Learn: Investing Fundamentals
This page introduces the core ideas that help new investors build confidence and focus on long-term outcomes.
Inflation and why investing matters
Inflation reduces the purchasing power of your money over time. Even when prices rise slowly, uninvested cash gradually loses value.
- Governments typically target an inflation rate of ~2%
- In 2021, inflation reached 6.8% in Canada and 7% in the U.S.
- Inflation is non-avoidable unless your investments outpace it
If inflation is 5%, you need returns greater than 5% simply to maintain purchasing power. Investing is not optional—it is defensive as much as it is growth-oriented.
A tested and trusted approach for new investors: Index funds
Index fund investing is one of the most proven strategies for long-term wealth building, particularly for beginners.

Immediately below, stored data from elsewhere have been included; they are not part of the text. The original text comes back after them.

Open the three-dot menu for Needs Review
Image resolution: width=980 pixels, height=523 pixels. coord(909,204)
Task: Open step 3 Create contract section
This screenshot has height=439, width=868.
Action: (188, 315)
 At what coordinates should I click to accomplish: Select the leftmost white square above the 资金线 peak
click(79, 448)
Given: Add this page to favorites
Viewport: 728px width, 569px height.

- Historically delivers 8–10% average annual returns over long periods
- Passive approach designed to match, not beat, the market
- Compounding benefits become most powerful later in the investment timeline
Important reminder: Markets do not move in straight lines. Some years will be negative.
- S&P 500: −18% (2022)
- +25% (2023)
- +26% (2024)
Short-term volatility is normal. Long-term participation is what matters.
Time in the market beats timing the market
Time in the market consistently outperforms attempts to time market movements.

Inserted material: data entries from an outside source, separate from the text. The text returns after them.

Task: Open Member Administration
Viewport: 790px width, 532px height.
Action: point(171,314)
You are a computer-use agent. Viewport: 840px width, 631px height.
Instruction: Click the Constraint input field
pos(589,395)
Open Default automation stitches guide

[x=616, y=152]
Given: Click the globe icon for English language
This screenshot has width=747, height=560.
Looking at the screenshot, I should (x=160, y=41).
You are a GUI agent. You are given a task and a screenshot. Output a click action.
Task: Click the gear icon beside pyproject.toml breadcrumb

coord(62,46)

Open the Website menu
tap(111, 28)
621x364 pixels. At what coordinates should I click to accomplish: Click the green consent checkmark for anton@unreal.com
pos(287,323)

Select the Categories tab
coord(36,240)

- Over most 20-year periods, U.S. stocks have shown no real negative returns when dividends are included
- Over 30-year periods, returns tend to converge despite short-term divergence
- The strategy is simple: continue investing regardless of market conditions
Consistency matters more than prediction.
Key definitions
Index
A group of preselected investments used to measure the performance of a market or sector. Examples: S&P 500, NASDAQ, Dow Jones.
Index Fund
A fund that holds hundreds of leading companies and aims to track an index’s performance.
- Passive investment style
- Designed to match long-term market returns (8–10%)

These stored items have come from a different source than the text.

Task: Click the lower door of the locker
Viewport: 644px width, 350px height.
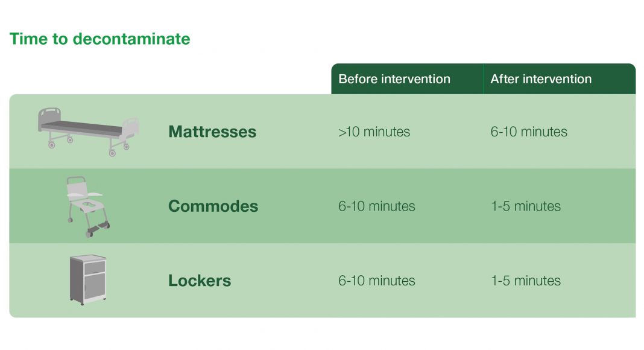Action: (95, 287)
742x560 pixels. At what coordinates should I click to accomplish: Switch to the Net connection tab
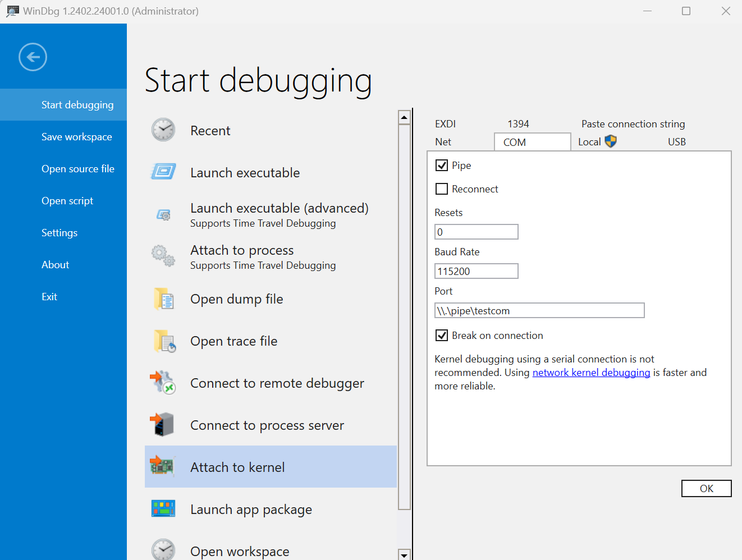(x=443, y=141)
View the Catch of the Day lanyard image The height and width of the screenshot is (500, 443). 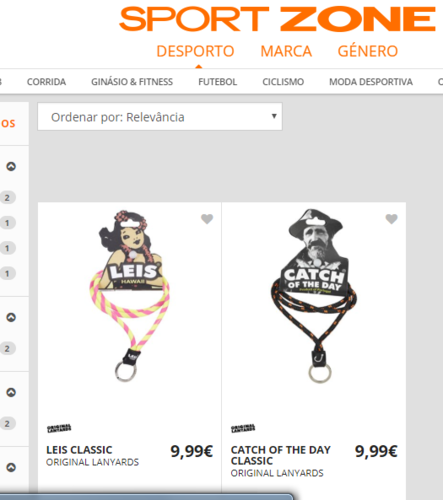(x=314, y=296)
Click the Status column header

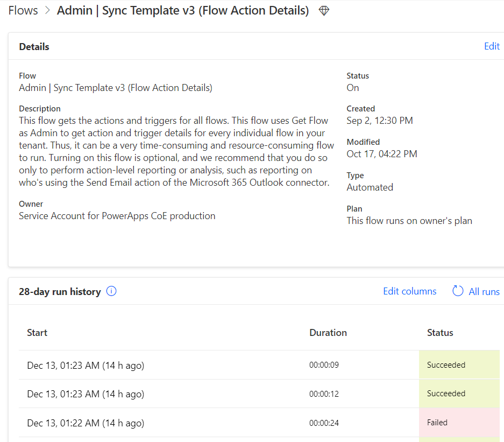pos(439,332)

ETF (Exchange-Traded Fund)
An investment fund that holds multiple assets (stocks, bonds, commodities).
- Trades like a stock on an exchange
- Provides diversification at low cost
Target Date Fund
A fund that automatically shifts from growth-focused assets to conservative assets as a target retirement date approaches.
- Starts stock-heavy
- Gradually increases exposure to bonds and cash
Treasury Bonds
Long-term fixed-income securities issued by the U.S. government.
- Provide regular interest payments
- Principal returned at maturity (typically 20–30 years)
- Essentially an IOU from the government
Understanding investing fundamentals
Revenue
Total income earned before expenses.
Net Income
Profit remaining after all expenses, taxes, and costs are deducted.
Price-to-Earnings (P/E) Ratio
The price investors pay for $1 of a company’s earnings.
- Higher P/E can indicate optimism or high growth expectations
- Lower P/E may indicate undervaluation or slower growth
- P/E ratios vary significantly by sector
Price-to-Sales (P/S) Ratio
Shows how much investors are willing to pay for each dollar of revenue.
Free Cash Flow
Cash remaining after operating expenses and reinvestment.
- Positive free cash flow generally signals financial strength
- Not directly applicable to banks due to regulatory differences
Founder-led companies
Businesses still led by their founders, often associated with long-term vision and aligned incentives.
Building a portfolio based on risk tolerance
Different asset classes play different roles in a portfolio:
- Savings accounts: high liquidity, low risk, but inflation erodes value
- Government bonds: stability and predictable income, limited growth
- Corporate bonds: slightly higher returns, controlled volatility
- U.S. and international stocks: strongest long-term growth with higher volatility
The three-fund portfolio (long-term framework)
- 60% U.S. market index fund
- 30% international market index fund
- 10% bond market index fund
Markets are volatile both individually and collectively—diversification helps manage that risk.
Time in the market beats trying to time the market.
Consistency, patience, and clarity are more powerful than prediction.